- **Task statement**: The lines from the one holding "You are a computer-use" through the end of the records below are to be written out exactly, and nothing else; pictures are to be left out.

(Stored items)

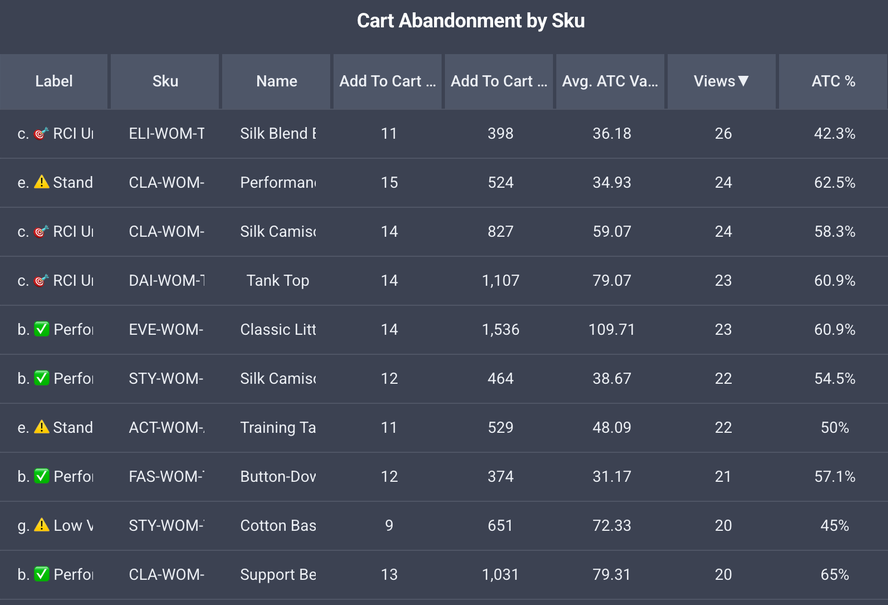Sort table by ATC % column header
The width and height of the screenshot is (888, 605).
pyautogui.click(x=833, y=82)
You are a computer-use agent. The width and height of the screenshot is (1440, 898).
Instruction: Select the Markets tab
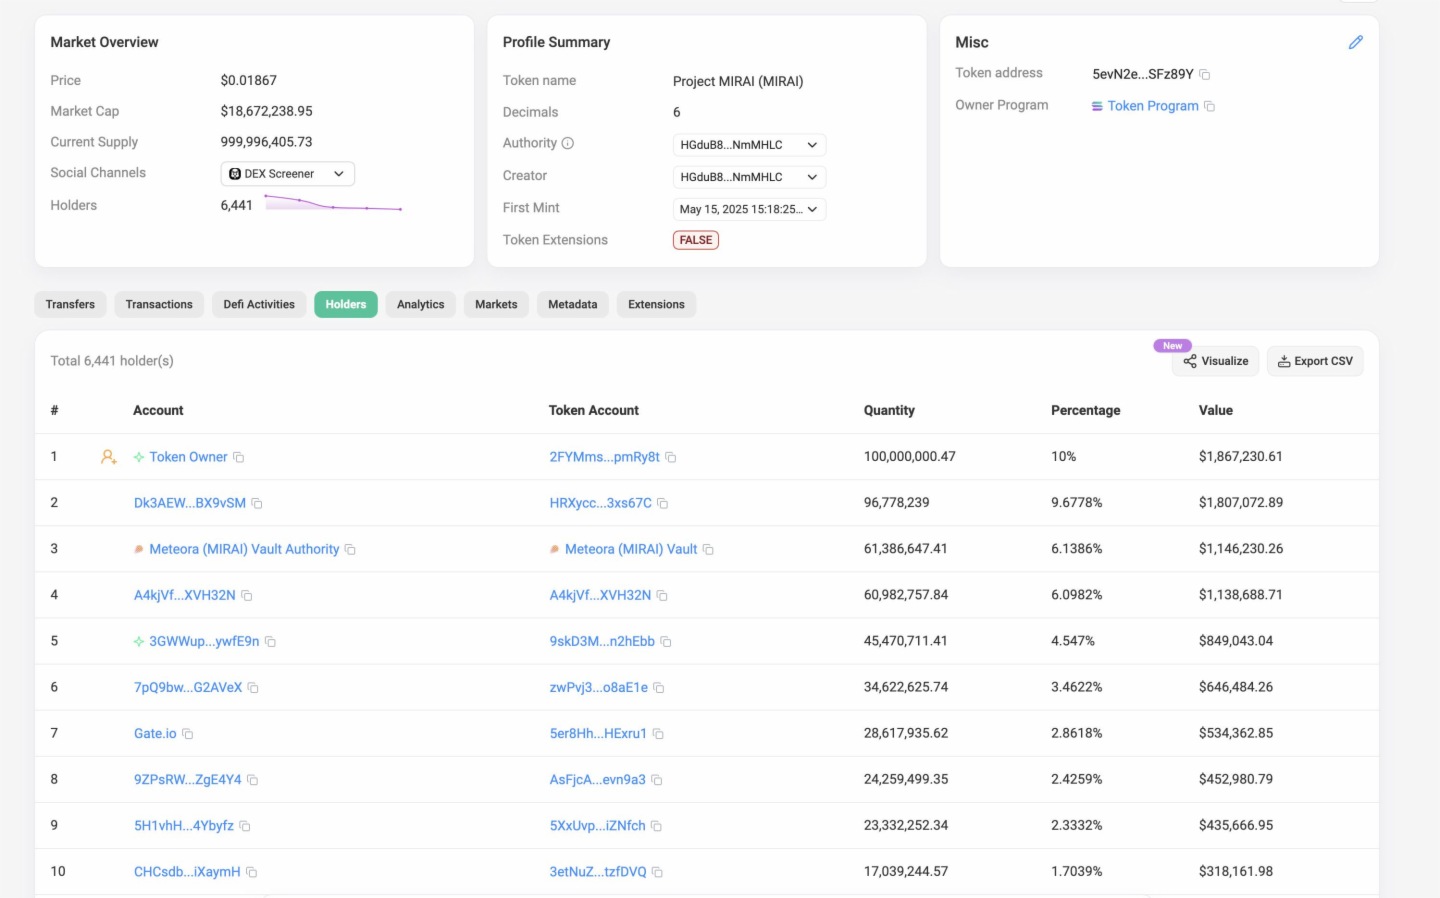point(496,304)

- **Worked solution**:
You are a computer-use agent. The width and height of the screenshot is (1440, 898).
Instruction: Select the Markets tab
point(496,304)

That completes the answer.